Regulation of disparate potato cultivation patterns on rhizosphere bacterial communities influence chemical properties of soil

In agroecosystems, the implementation of disparate cropping patterns has been observed to elicit alterations in soil chemical properties and microbial communities, which in turn influence crop growth. However, the mechanism of soil microbial environment with different potato cultivation patterns remains unclear in the black soil area of Northeast China, a significant region for potato cultivation. Therefore, the soil chemical properties and diversity and composition of soil bacterial communities of 4 kinds of potato cultivation patterns, including no cultivation, maize-potato rotation, short-term potato continuous cropping, and long-term potato continuous cropping, were analyzed.

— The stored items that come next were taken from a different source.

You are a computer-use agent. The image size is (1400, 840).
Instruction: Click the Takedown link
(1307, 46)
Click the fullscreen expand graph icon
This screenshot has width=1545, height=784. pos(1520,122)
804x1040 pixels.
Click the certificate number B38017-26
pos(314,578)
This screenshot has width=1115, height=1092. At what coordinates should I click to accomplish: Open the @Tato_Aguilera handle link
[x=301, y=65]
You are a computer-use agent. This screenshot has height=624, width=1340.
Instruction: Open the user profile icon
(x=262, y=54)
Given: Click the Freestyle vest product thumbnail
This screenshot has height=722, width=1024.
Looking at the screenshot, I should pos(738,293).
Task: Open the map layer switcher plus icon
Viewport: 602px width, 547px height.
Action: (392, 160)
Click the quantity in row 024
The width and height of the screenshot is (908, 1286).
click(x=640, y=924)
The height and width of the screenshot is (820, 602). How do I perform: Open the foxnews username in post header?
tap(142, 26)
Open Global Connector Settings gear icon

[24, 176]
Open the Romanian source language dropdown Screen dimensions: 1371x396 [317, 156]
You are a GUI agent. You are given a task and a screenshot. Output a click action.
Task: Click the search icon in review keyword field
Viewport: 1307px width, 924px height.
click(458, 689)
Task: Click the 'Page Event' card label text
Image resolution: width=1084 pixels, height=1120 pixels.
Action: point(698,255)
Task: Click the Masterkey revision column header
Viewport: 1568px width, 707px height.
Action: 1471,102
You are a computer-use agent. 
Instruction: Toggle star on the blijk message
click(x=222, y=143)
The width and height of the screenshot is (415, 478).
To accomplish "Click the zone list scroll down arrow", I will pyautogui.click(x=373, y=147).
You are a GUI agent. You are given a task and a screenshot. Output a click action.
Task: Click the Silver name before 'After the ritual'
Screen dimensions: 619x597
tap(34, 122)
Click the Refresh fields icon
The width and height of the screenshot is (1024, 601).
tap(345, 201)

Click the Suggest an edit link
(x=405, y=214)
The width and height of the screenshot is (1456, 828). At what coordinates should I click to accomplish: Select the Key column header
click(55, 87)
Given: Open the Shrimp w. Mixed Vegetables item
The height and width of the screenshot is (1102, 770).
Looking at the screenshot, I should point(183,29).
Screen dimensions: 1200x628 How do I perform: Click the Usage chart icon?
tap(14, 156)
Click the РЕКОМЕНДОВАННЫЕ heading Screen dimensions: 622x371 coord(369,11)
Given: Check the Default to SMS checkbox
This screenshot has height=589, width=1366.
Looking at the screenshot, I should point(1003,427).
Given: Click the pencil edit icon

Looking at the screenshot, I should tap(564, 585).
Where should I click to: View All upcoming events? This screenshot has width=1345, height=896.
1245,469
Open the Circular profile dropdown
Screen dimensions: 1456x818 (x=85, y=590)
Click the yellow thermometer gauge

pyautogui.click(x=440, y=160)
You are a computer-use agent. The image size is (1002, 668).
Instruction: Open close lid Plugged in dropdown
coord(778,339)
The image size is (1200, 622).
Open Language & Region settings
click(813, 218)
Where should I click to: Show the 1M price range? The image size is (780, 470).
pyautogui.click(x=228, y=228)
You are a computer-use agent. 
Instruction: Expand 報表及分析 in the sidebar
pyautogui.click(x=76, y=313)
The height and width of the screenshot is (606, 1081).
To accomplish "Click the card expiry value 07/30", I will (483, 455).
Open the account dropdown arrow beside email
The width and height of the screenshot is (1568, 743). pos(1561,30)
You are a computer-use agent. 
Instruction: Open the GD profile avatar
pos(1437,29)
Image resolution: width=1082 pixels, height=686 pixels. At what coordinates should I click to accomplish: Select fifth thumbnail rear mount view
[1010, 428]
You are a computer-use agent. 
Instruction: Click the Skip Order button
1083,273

The results indicated that the levels of available phosphorus, available potassium, and pH were the highest in long-term continuous cropping soil and exhibited a positive correlation with beneficial bacterial genera, including Gemmatimonadaceae , KD4-96, MND1, Subgroup_6 , and RB41 . However, the contents of soil available phosphorus and potassium were the second most abundant in no-cultivation soil and also positively correlated with Gemmatimonadaceae, KD4-96, and MND1 . The abundance of beneficial microorganisms, including Sphingomonas , Gemmatimonas , and Candidatus_Udaeobacter reached its maximum in soil subjected to short-term continuous cropping, followed by maize-potato rotation and exhibited a minimum in soil subjected to long-term continuous cropping. In conclusion, changes in soil microbial community composition and the availability of phosphorus, potassium and pH were observed to be regulated by different cropping systems. This was achieved by influencing the changes in the beneficial dominant flora in the rhizosphere soil of potatoes, which were also regulated by the feedback.